Ucp Buyer Consent
PassAudited by ClawScan on May 13, 2026.
Overview
This instruction-only skill is coherent for implementing UCP checkout consent and shows no hidden code, credential use, or suspicious behavior.
This appears safe to use as an instruction-only implementation guide. Before installing or invoking it, ensure any generated checkout changes keep consent human-approved, validate live UCP documentation, review external examples, and handle stored consent records with appropriate privacy controls.
Findings (2)
Artifact-based informational review of SKILL.md, metadata, install specs, static scan signals, and capability signals. ClawScan does not execute the skill or run runtime probes.
The agent may incorporate information from current web pages or sample repositories when helping implement the extension.

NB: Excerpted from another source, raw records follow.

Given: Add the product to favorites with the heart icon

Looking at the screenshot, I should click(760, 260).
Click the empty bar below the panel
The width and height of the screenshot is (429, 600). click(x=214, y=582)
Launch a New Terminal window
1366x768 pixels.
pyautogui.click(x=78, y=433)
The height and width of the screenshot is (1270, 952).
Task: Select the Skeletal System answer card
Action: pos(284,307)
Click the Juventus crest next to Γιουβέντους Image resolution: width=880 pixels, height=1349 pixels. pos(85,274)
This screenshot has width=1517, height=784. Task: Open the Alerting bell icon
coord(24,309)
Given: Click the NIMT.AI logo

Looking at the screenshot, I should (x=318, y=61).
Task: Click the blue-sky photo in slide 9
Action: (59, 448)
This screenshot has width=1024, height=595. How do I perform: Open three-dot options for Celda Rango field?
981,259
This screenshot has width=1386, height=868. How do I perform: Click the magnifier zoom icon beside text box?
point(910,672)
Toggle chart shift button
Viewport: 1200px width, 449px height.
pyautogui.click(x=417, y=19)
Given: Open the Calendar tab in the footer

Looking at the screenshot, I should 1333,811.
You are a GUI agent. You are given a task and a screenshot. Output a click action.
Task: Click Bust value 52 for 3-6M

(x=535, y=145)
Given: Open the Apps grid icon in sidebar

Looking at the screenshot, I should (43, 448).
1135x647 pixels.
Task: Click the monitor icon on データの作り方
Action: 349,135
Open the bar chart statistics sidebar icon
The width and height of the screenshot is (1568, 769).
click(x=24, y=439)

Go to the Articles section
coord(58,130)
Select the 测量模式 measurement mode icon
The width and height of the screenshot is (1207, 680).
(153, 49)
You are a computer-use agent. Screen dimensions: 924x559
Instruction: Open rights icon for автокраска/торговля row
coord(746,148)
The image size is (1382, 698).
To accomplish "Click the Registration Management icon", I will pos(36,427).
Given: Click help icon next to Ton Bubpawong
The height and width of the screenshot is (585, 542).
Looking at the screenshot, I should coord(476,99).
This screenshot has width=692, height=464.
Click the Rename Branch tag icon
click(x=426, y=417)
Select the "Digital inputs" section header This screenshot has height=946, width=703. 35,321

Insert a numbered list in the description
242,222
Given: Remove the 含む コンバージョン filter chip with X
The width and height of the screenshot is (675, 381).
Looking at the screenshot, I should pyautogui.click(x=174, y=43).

The skill directs the agent to rely on live external documentation and GitHub examples. This is coherent with implementing a current protocol spec, but it means generated work may depend on mutable external content.
Fetch `https://ucp.dev/specification/buyer-consent/` ... Web-search `site:github.com Universal-Commerce-Protocol buyer consent`
Use the official UCP specification as the primary source, review any GitHub examples before adopting them, and do not run third-party sample code blindly.
A generated implementation may store users' consent choices and timestamps, which should be protected and retained only as needed.
The skill recommends persistent storage of consent records. This is purpose-aligned for privacy compliance, but consent records can be privacy-relevant user data.
Store consent records with timestamps for audit compliance (your application should track this; the protocol does not include a consent_timestamp field)
Ensure the implementation limits stored consent data, protects access, defines retention/deletion rules, and supports consent withdrawal where required.